Lonely misfit city worker Donny Kohler (Dan Grimaldi) suffers the one-two punch of witnessing a co-worker engulfed in flame after an aerosol can explodes in the incinerator and then coming home to discover his overbearing mother has kicked the bucket sitting in her easy chair. This pair of traumatizing events apparently fry the last circuit in Donny’s brain, because he immediately starts hearing disembodied voices, instructing him to remedy the “evil” in the world, which he interprets as “build a steel-plated furnace room in the basement, purchase an asbestos fire suit and flamethrower, and start luring unsuspecting females into your new DIY BBQ palace.”

Lumped in as an early ’80s slasher as well as a Video Nasty when it is officially neither (there are no sharp implements at play here and while seized by the BFCC, it was never successfully prosecuted), Don’t Go in the House is first and foremost a shameless spin on 1960’s Psycho, with an abusive (and expired) matriarch kept alive in her son’s broken mind in order to justify his serial killer tendencies. To be fair, director Ellison and his co-screenwriters Joe Masefield and Ellen Hammill are hardly the first to appropriate Hitchcock’s beats and the first act is genuinely suspenseful and horrific as we watch Donny’s sanity swirl down the drain. Grimaldi, who would gain worldwide fame in the early 2000s as the Parisi twins on HBO’s The Sopranos, tenders a believably high-wire performance of a man who is just competent enough to play “normal” and gain the trust of others, but whose natural state wavers between frustrated rage and deep despair.

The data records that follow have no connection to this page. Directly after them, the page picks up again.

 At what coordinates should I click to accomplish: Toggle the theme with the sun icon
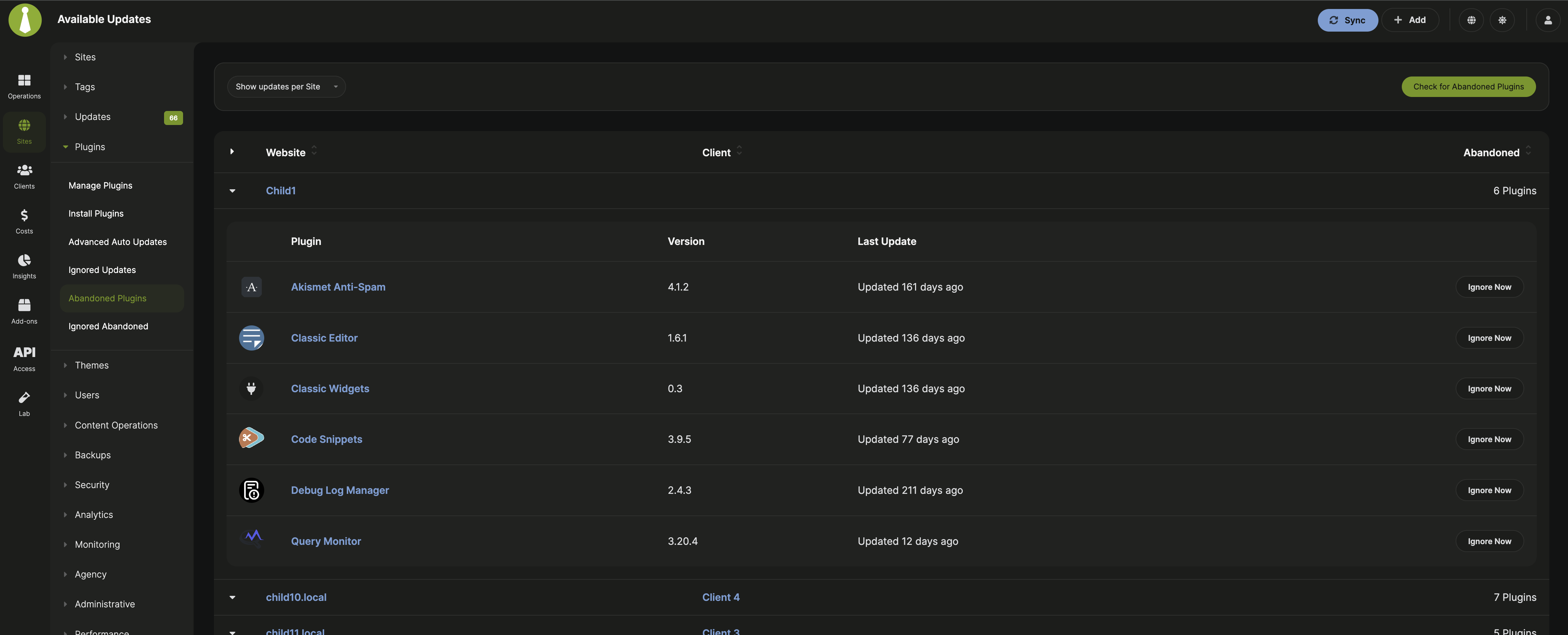pos(1502,20)
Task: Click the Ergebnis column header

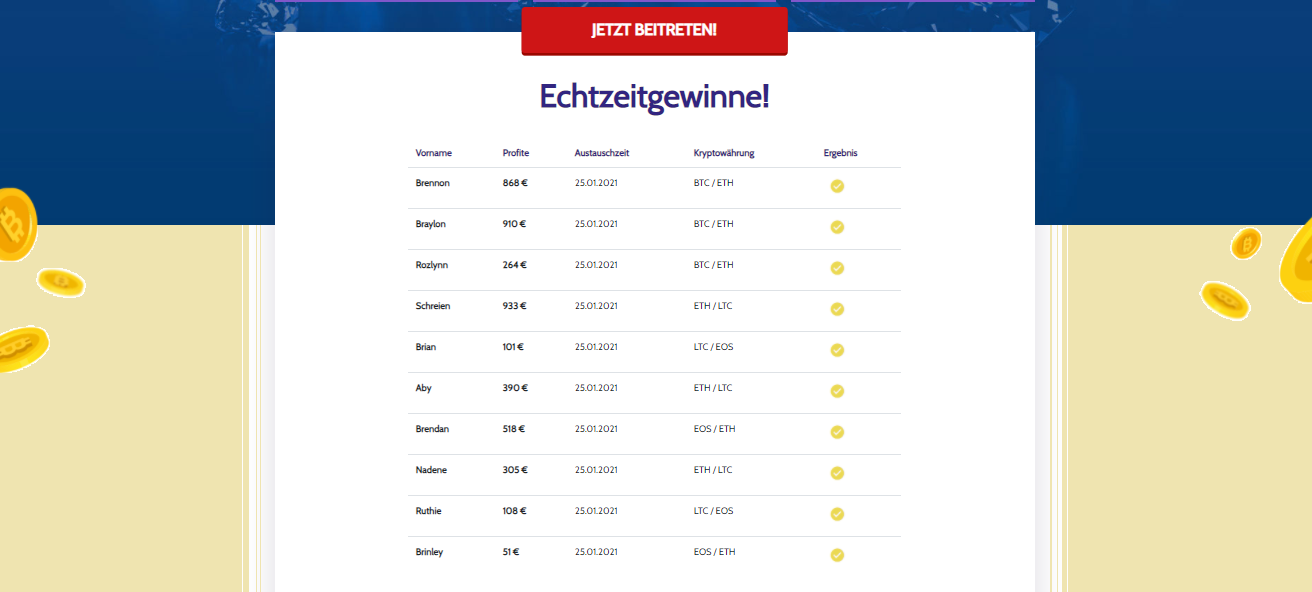Action: pyautogui.click(x=841, y=153)
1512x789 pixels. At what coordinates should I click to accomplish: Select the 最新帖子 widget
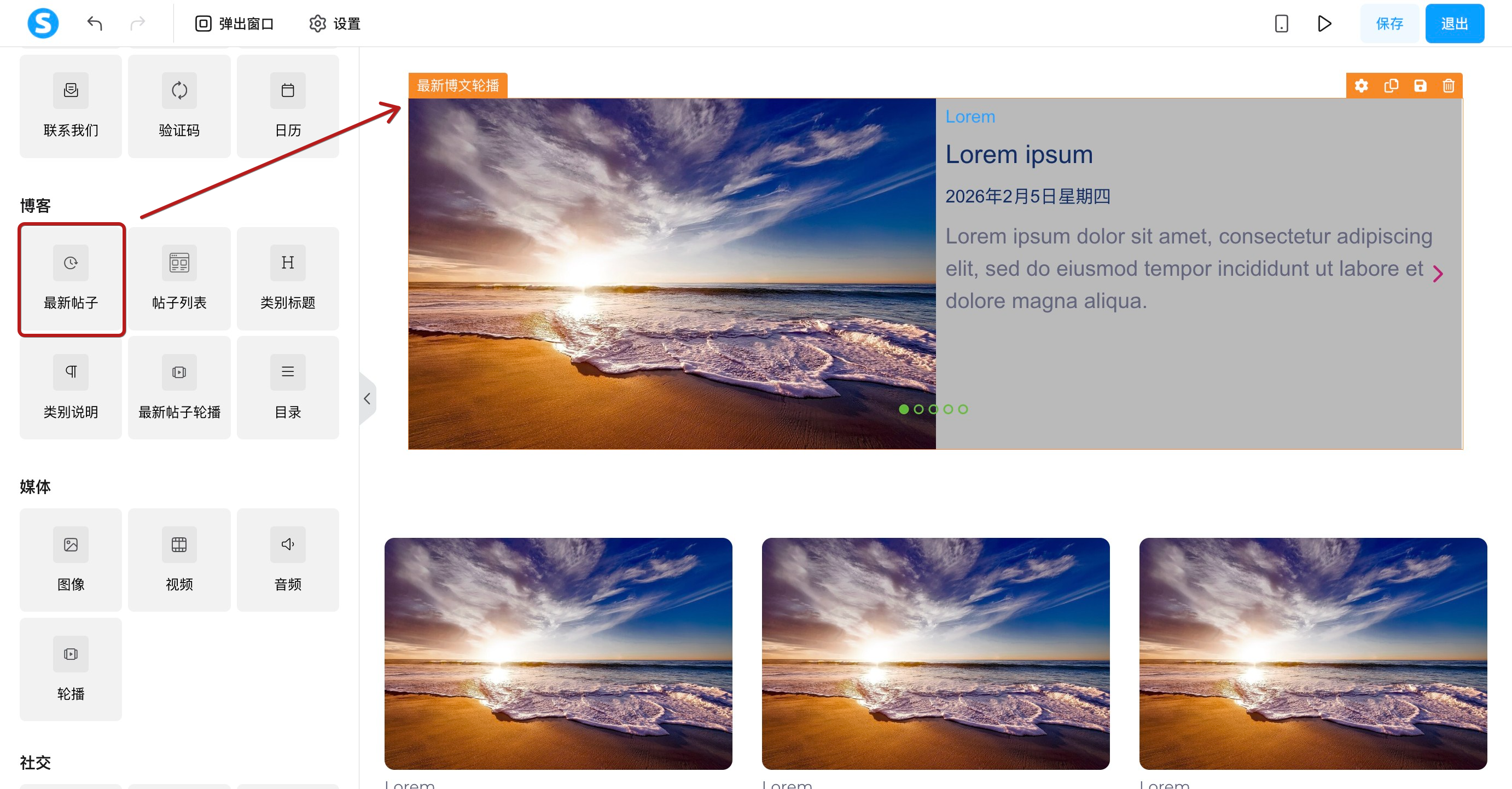(x=71, y=279)
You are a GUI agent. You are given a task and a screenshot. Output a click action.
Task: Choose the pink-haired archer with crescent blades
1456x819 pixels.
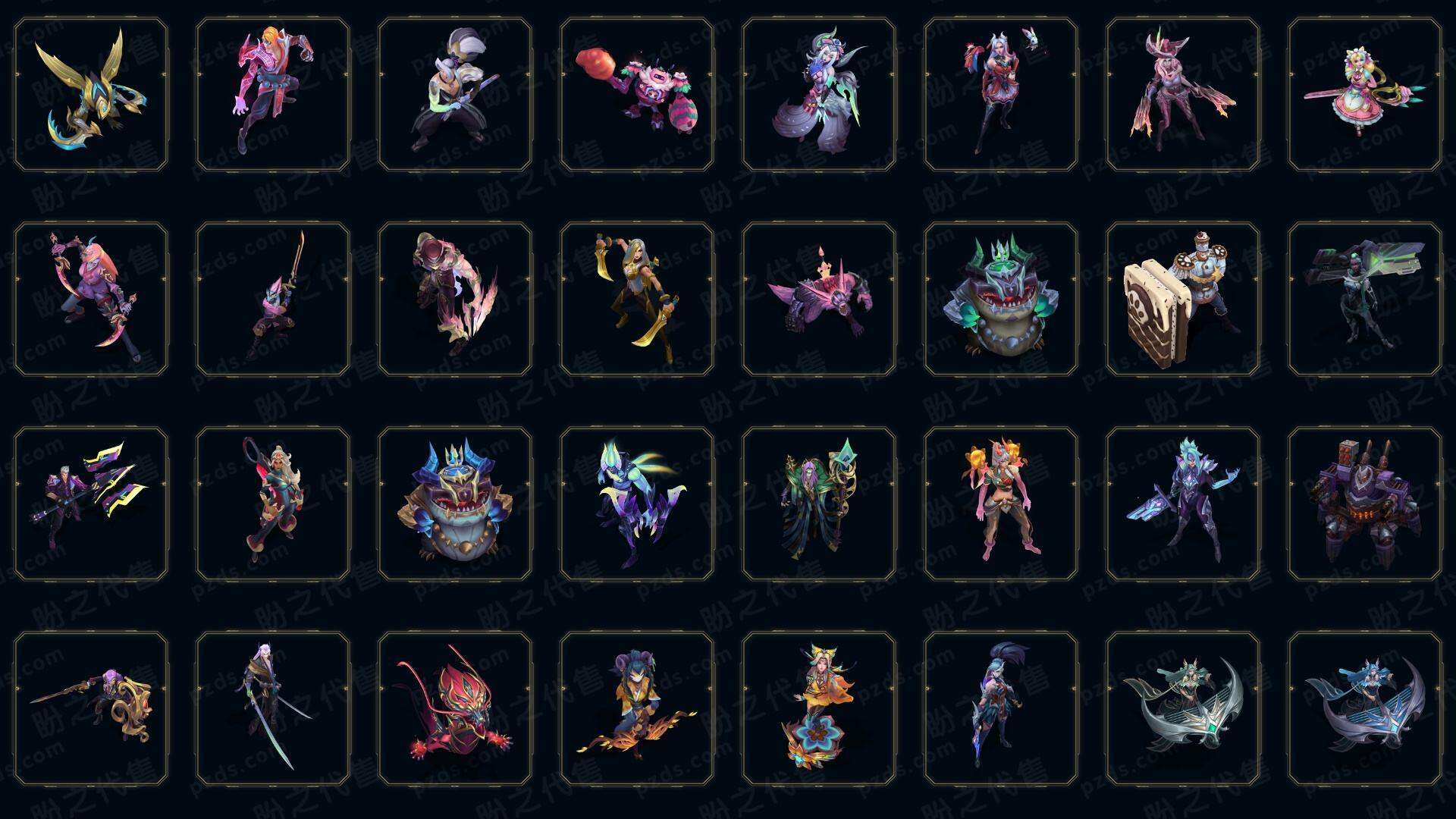tap(91, 299)
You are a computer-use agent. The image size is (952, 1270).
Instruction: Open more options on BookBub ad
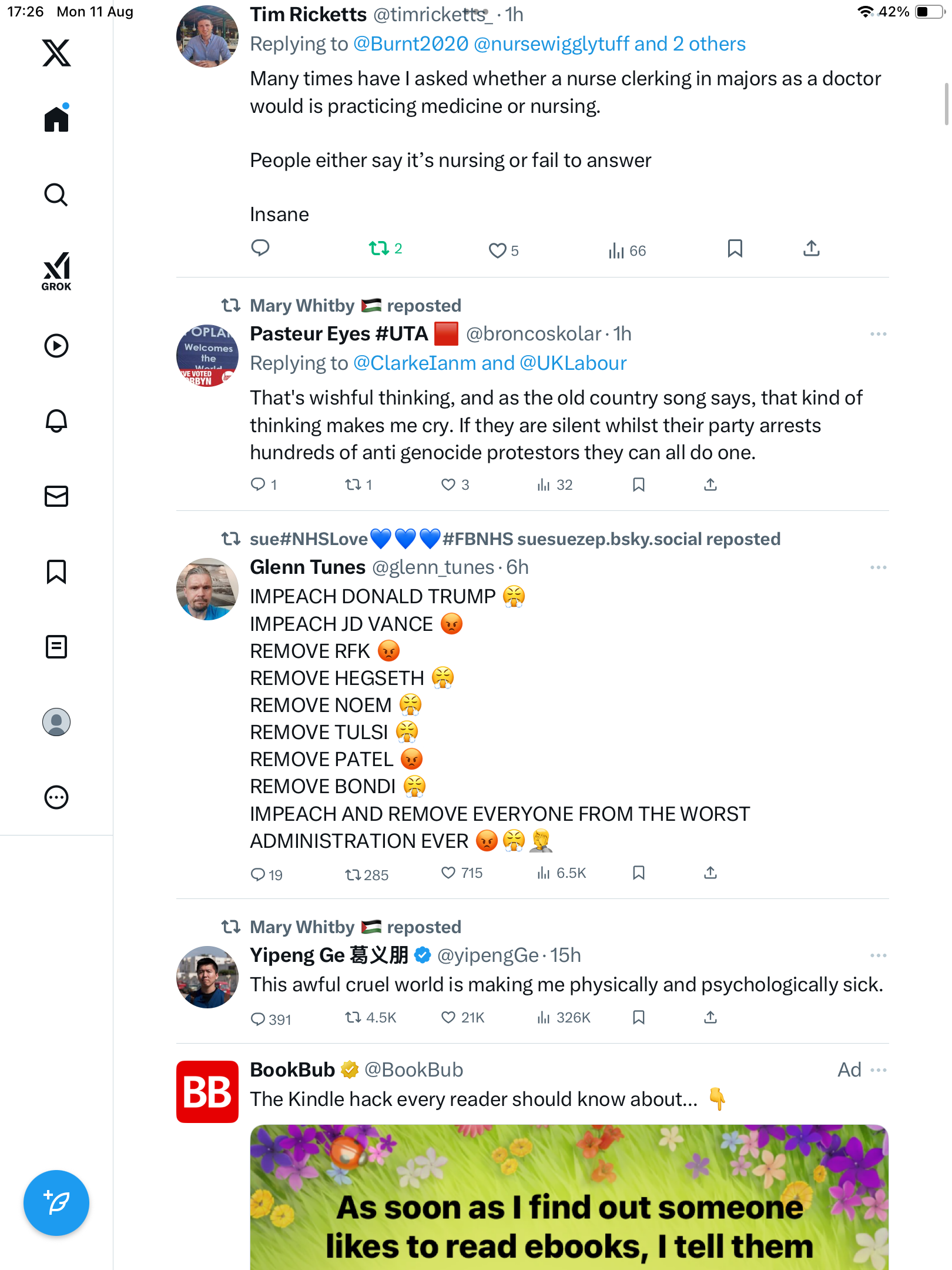point(878,1070)

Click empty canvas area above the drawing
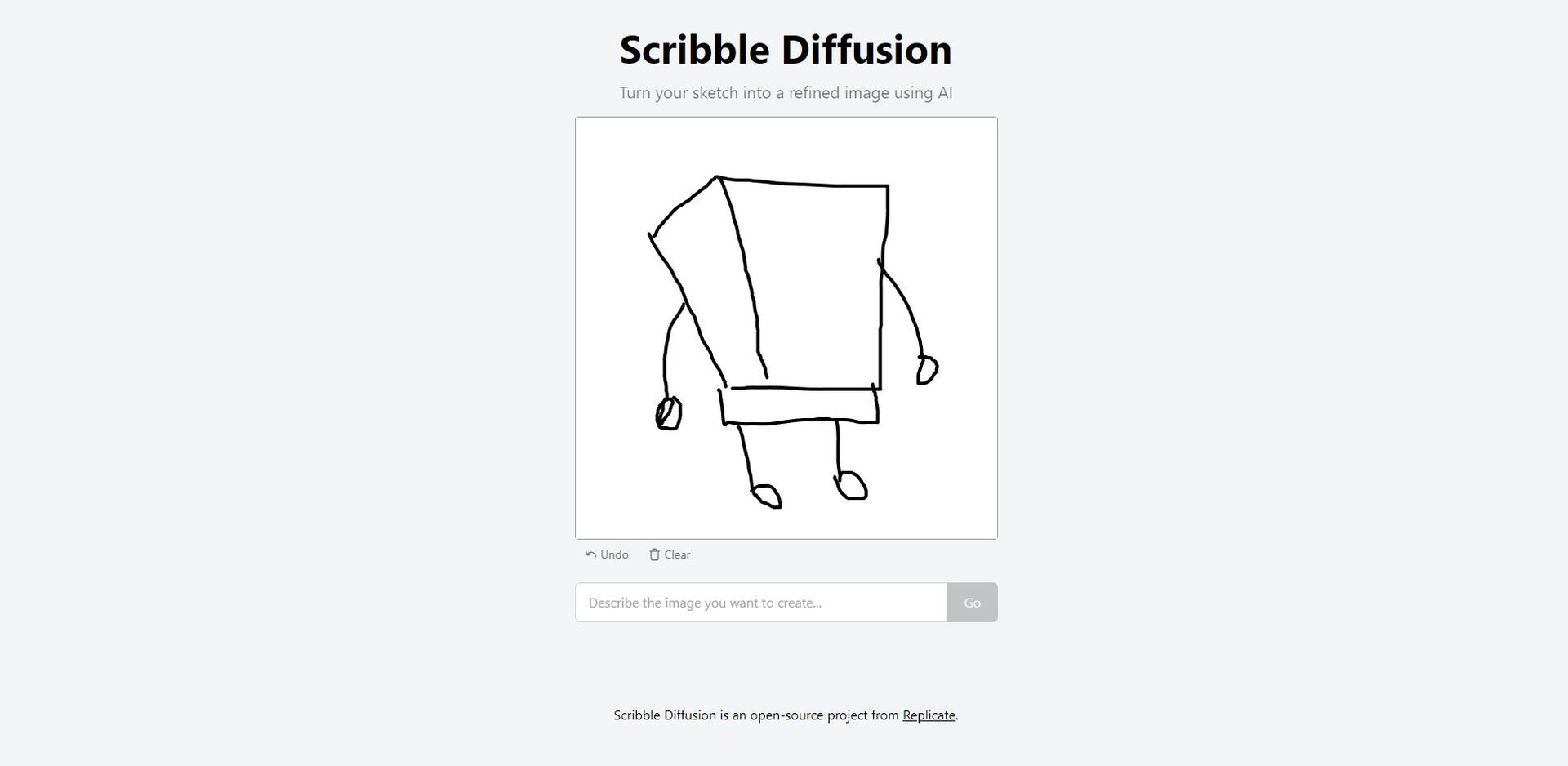[786, 145]
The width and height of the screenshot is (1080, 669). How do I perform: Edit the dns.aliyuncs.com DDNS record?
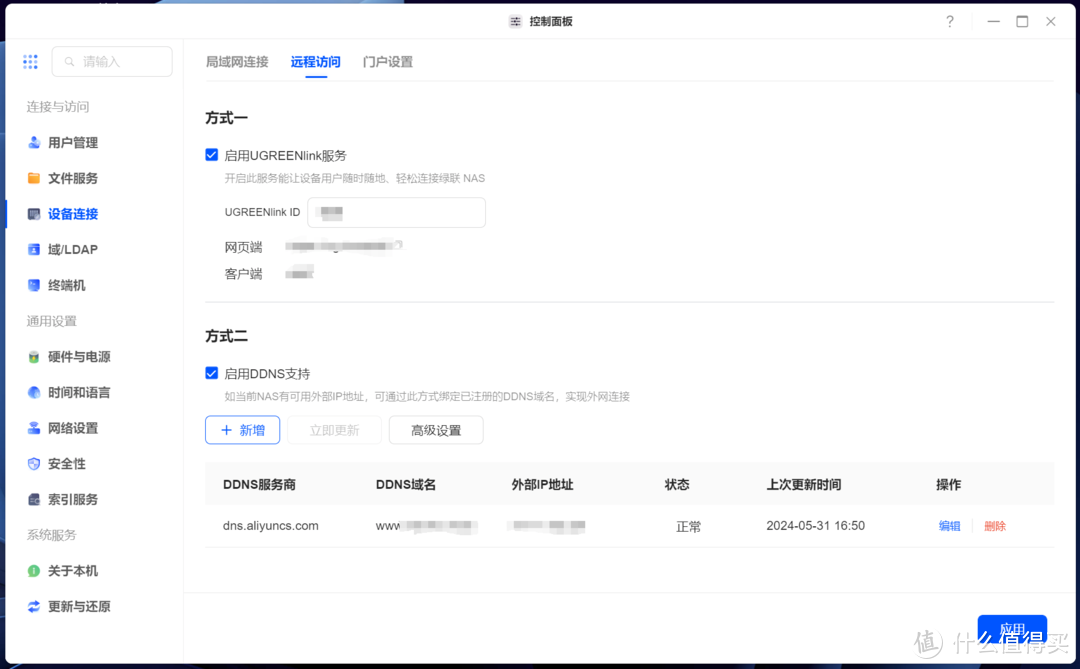tap(948, 525)
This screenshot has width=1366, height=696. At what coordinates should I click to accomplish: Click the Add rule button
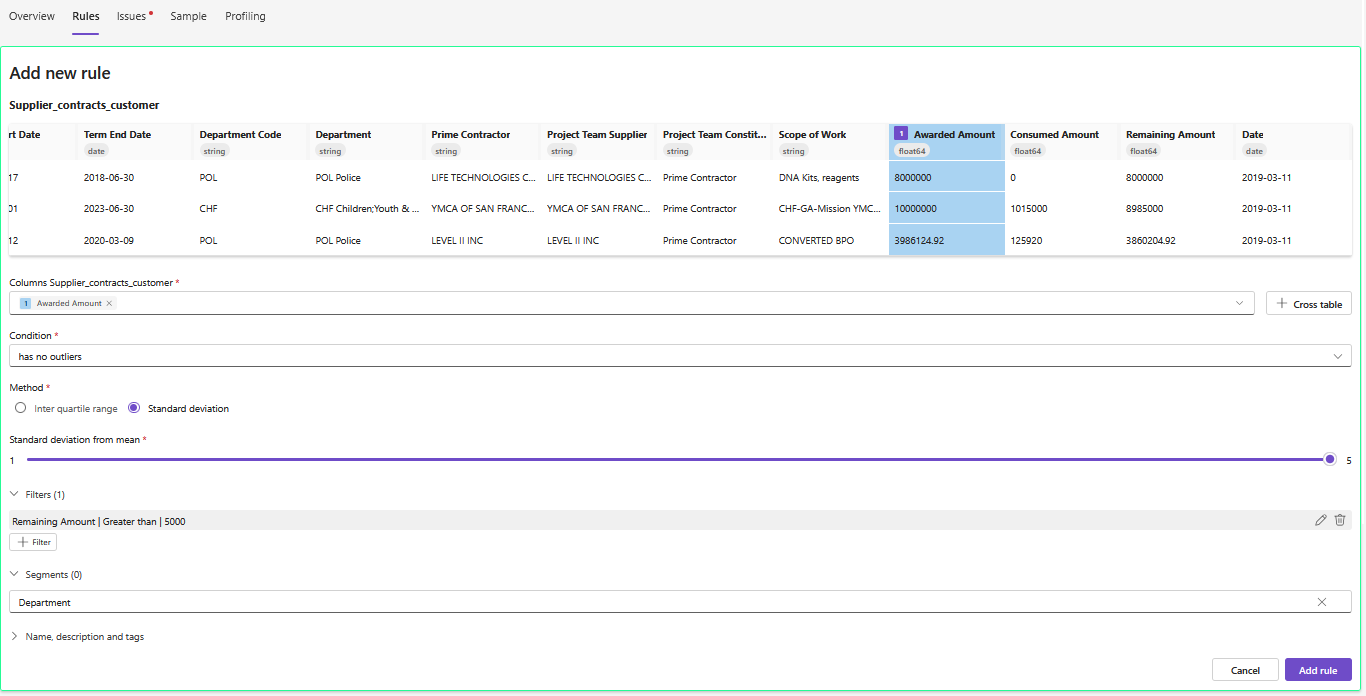click(1317, 670)
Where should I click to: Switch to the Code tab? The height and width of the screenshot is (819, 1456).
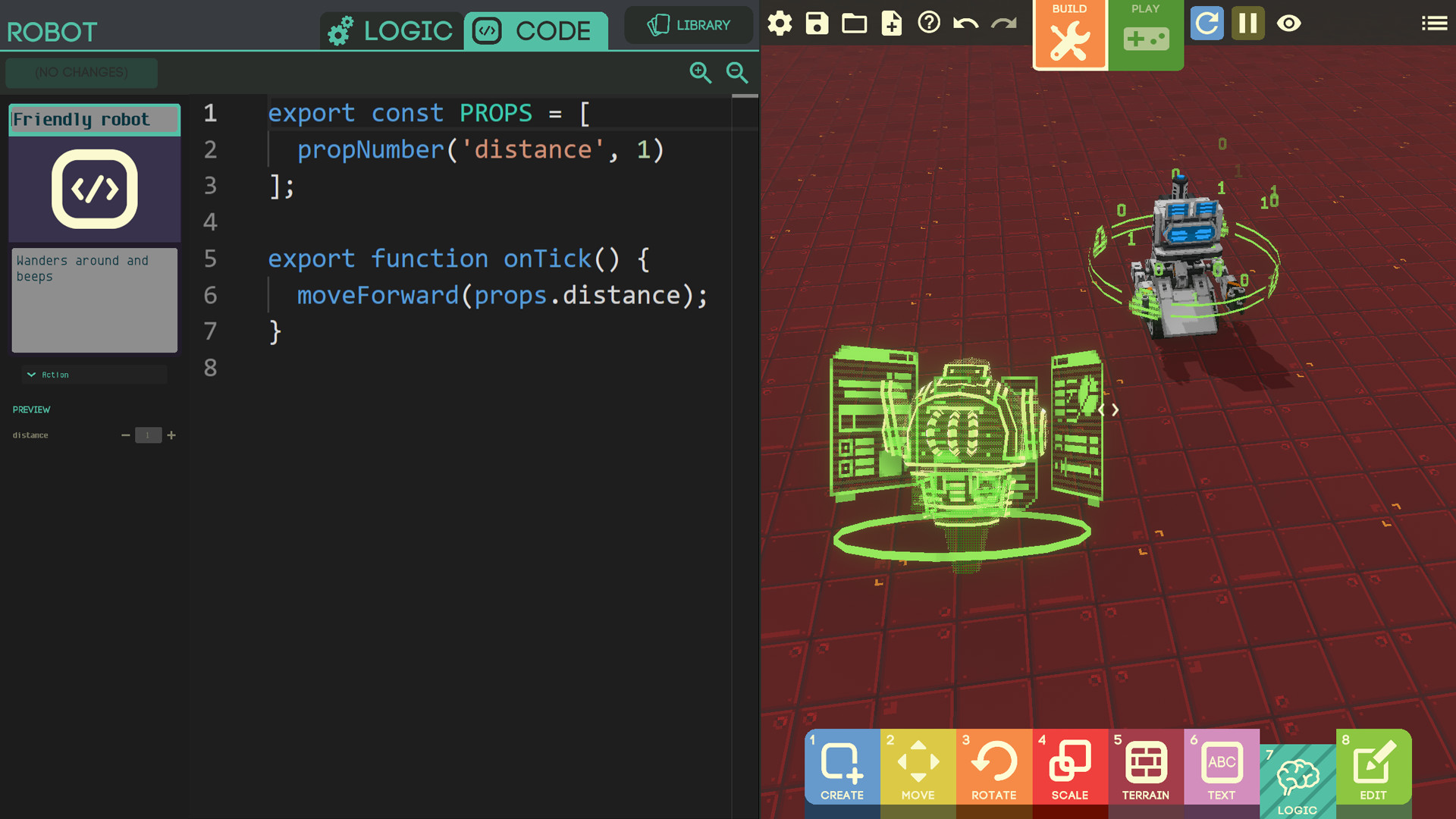tap(535, 31)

Were it not for the rightfully infamous sequence where Donny convinces floral shop worker Kathy (former Playboy bunny Johanna Brushay) to accept a ride home (after missing her bus assisting him after hours), only to find herself strung up naked in the “burn room,” it’s unlikely the film would still be discussed four decades later. But the atmosphere of dread is so palpable and the fire effects so well executed that it became an instant “you gotta see this” moment for the VHS generation of hungry horror fans.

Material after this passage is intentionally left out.